| What this task involves |
When a line of the records below contains the string "agent", copy that whole line.
*** Given records Section Begins ***
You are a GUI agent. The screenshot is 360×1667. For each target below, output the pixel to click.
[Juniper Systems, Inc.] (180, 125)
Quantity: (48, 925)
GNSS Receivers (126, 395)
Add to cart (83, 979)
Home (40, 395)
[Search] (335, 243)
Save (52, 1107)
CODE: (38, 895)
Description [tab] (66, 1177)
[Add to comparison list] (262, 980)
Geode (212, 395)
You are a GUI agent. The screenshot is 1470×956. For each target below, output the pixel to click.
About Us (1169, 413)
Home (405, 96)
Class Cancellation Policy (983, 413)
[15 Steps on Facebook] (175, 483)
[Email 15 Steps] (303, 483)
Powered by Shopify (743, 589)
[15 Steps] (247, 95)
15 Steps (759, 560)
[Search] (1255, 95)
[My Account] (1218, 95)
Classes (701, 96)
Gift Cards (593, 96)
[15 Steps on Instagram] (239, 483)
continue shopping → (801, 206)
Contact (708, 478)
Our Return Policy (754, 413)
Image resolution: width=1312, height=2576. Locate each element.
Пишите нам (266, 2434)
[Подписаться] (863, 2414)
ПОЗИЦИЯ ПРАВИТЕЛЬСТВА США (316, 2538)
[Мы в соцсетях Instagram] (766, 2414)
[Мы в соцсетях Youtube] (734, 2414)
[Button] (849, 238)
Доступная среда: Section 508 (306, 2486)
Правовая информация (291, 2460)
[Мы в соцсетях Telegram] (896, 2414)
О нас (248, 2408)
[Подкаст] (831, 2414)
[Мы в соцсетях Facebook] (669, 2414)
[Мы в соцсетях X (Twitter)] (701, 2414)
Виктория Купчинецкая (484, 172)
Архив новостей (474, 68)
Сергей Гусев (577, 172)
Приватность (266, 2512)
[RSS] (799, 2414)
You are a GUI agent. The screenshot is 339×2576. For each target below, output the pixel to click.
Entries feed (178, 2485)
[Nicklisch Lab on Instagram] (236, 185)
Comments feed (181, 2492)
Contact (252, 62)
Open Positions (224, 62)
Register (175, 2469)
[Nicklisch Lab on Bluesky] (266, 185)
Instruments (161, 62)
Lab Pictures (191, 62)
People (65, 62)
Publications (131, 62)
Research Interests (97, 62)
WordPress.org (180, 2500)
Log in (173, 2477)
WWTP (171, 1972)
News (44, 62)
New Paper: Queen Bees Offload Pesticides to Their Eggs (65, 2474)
*** Given records Section Ends ***
| Result for this task |
You are a GUI agent. The screenshot is 360×1667. For each target below, output the pixel to click.
You are a GUI agent. The screenshot is 1470×956. For each target below, output the pixel to click.
You are a GUI agent. The screenshot is 339×2576. For each target below, output the pixel to click.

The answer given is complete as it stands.